ABOUT THIS TASK
For each entry below, write an exact copy and leave out the images.

DATA IN THIS EXERCISE
■ ■ ■ ■ ■

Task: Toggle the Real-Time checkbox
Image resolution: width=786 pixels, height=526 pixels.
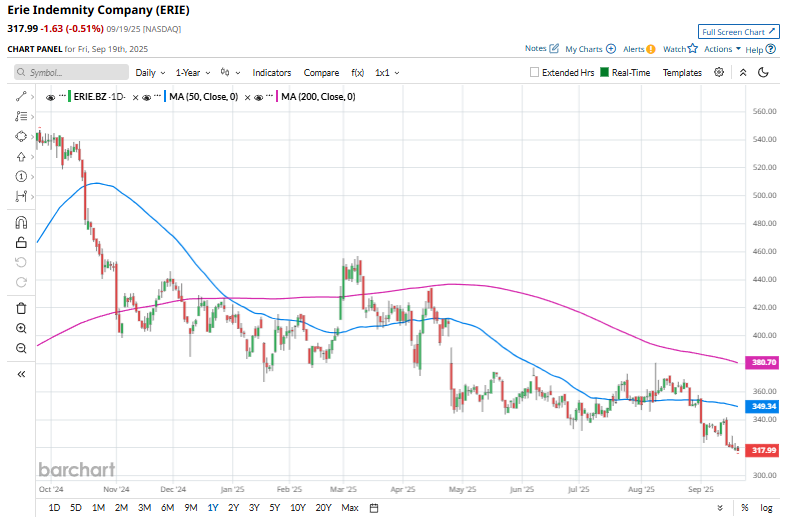Action: pos(605,73)
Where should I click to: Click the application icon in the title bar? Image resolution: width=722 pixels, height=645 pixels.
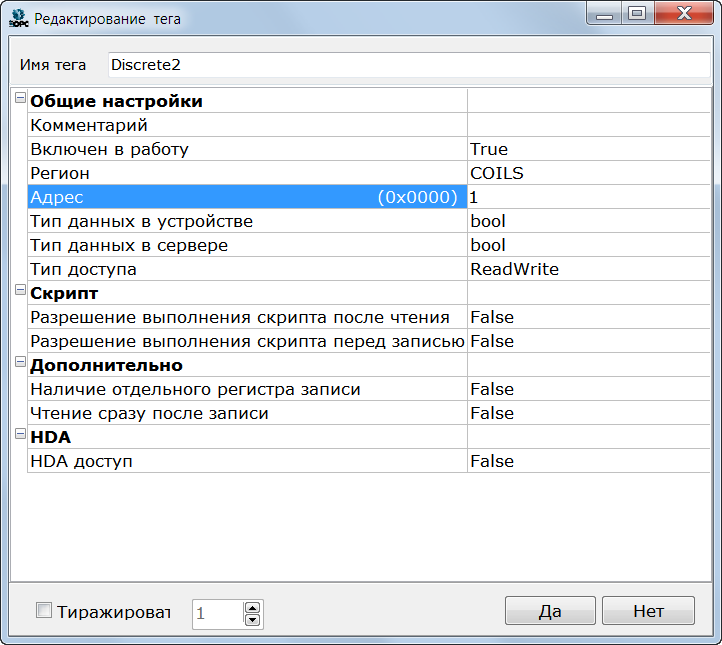[20, 18]
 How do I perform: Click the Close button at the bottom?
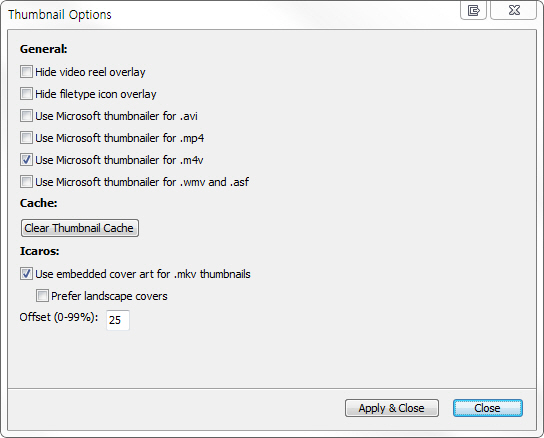point(487,408)
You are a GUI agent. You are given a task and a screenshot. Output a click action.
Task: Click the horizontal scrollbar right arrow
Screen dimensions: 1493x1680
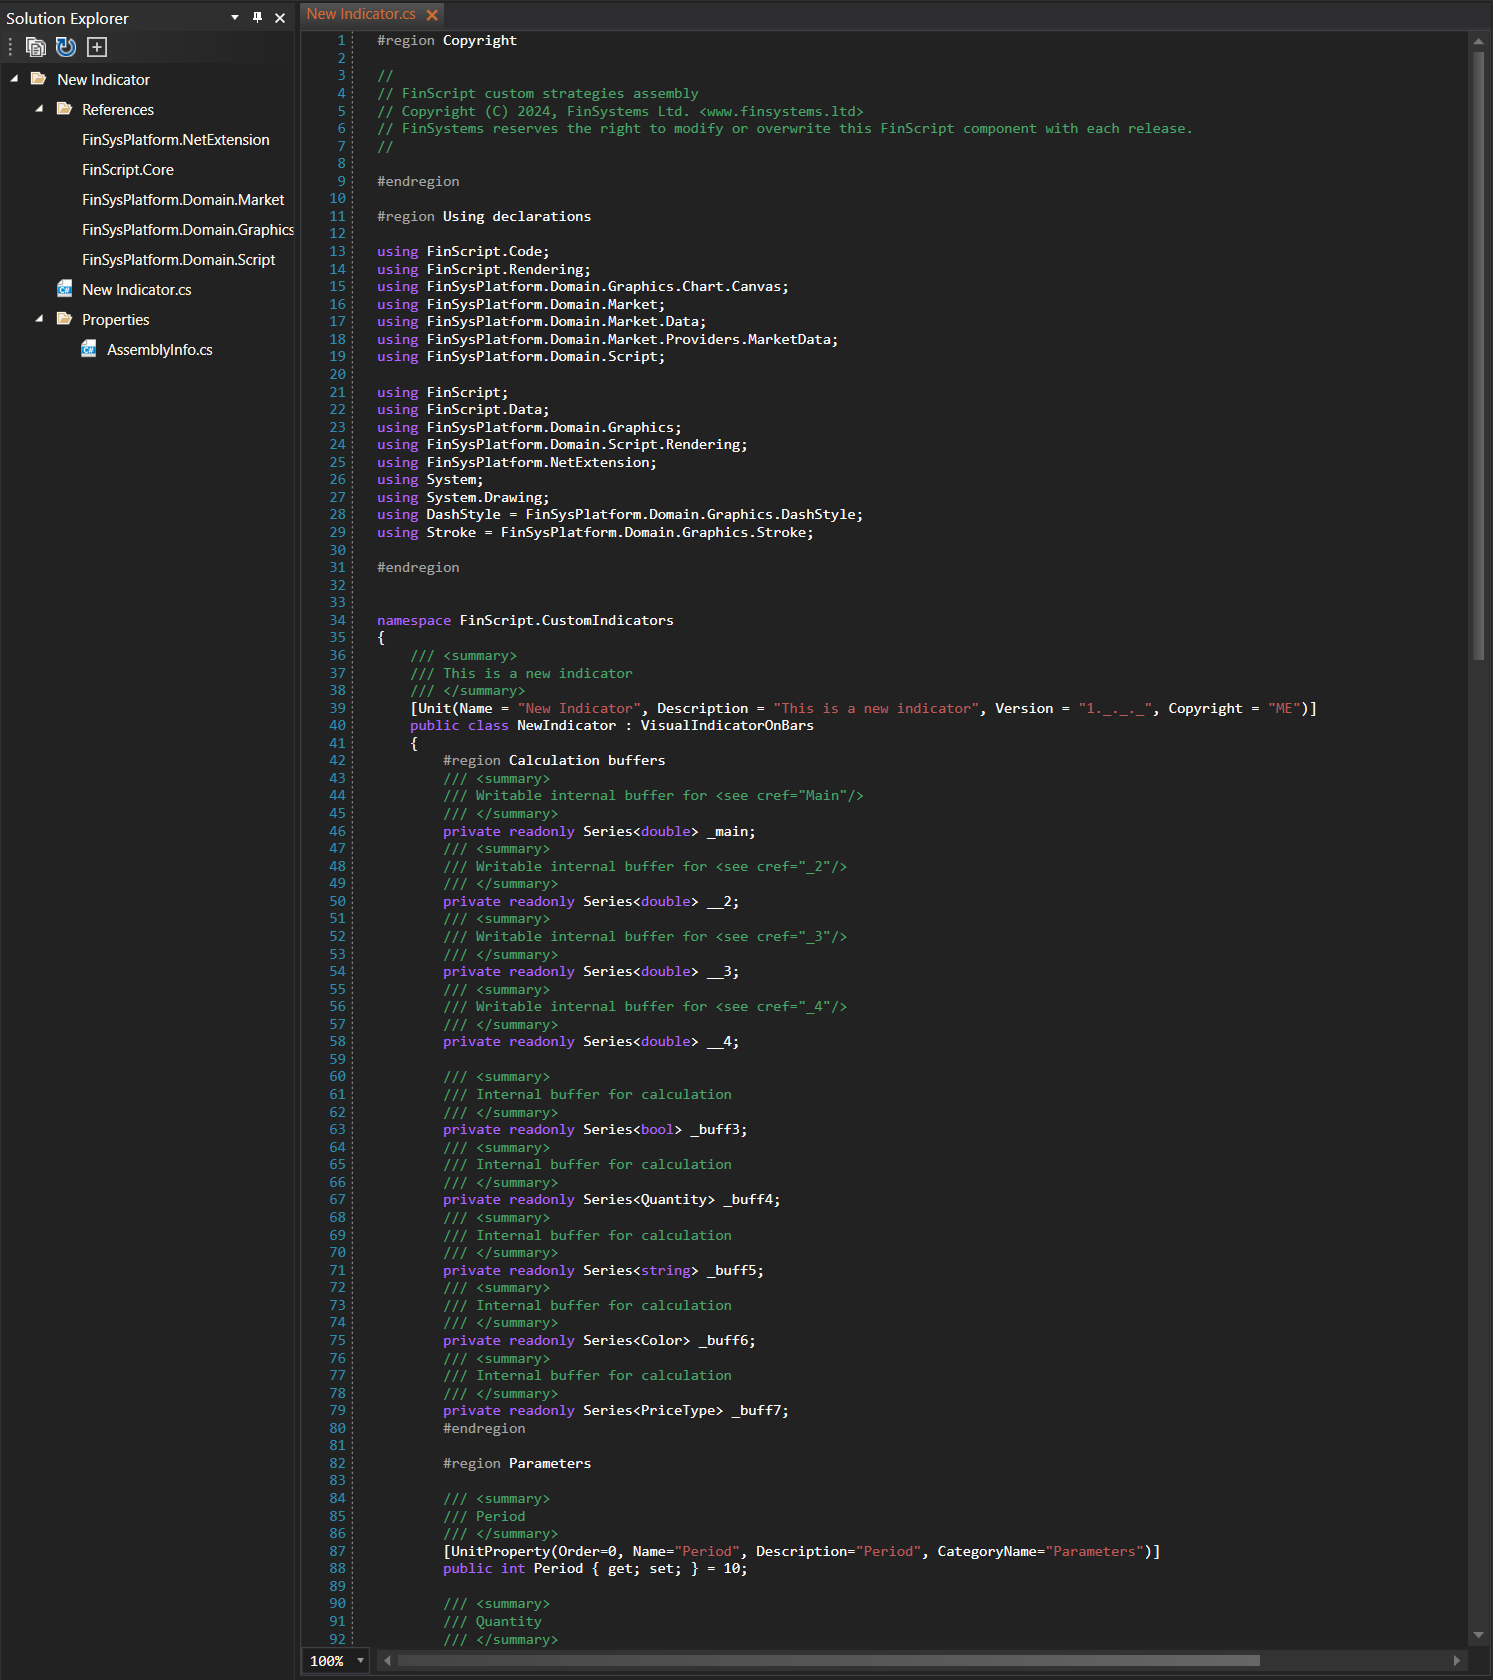(x=1457, y=1661)
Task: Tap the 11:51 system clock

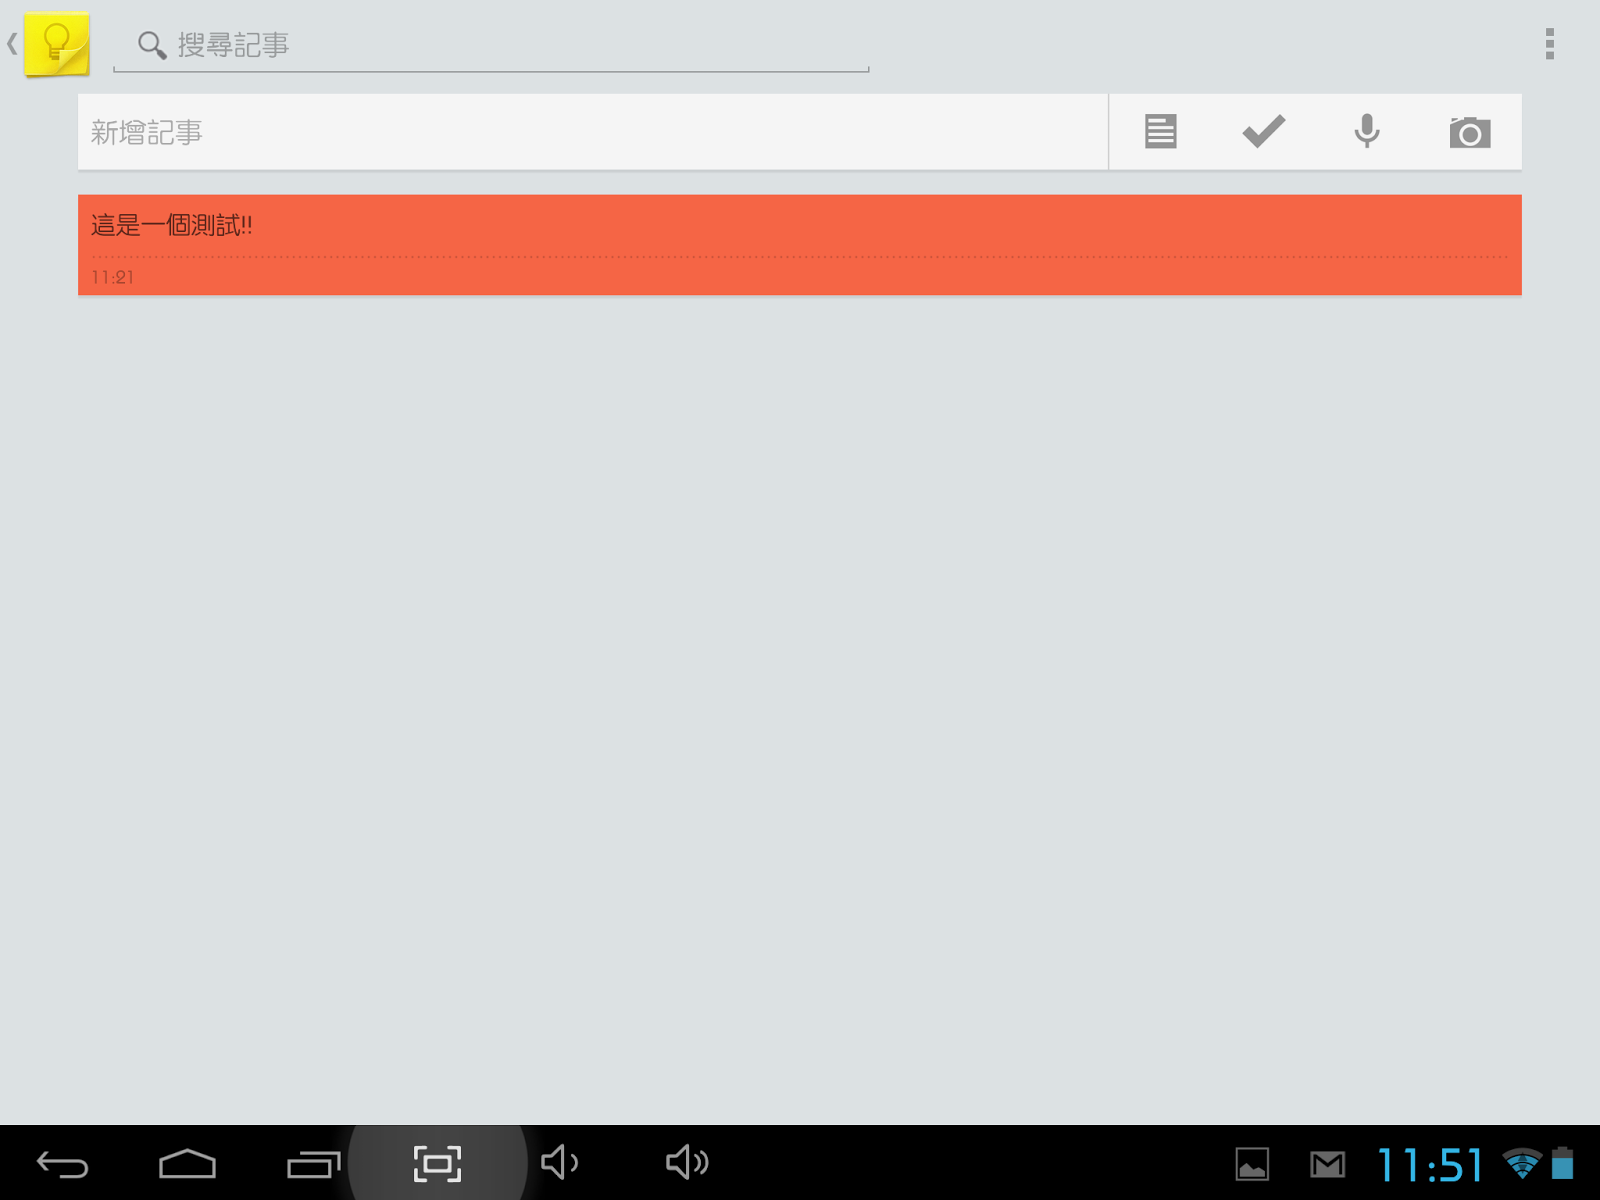Action: pyautogui.click(x=1430, y=1165)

■ ■ ■ ■ ■

ANSWER BOX
Task: Toggle the Real-Time checkbox
Image resolution: width=786 pixels, height=526 pixels.
Action: pos(605,73)
Where should I click to: Click the application icon in the title bar? Image resolution: width=722 pixels, height=645 pixels.
[20, 18]
 How do I perform: Click the Close button at the bottom?
point(487,408)
You are a GUI agent. You are given a task and a screenshot. Output a click action.
Task: Click the horizontal scrollbar right arrow
Screen dimensions: 1493x1680
(x=1457, y=1661)
Task: Tap the 11:51 system clock

Action: pyautogui.click(x=1430, y=1165)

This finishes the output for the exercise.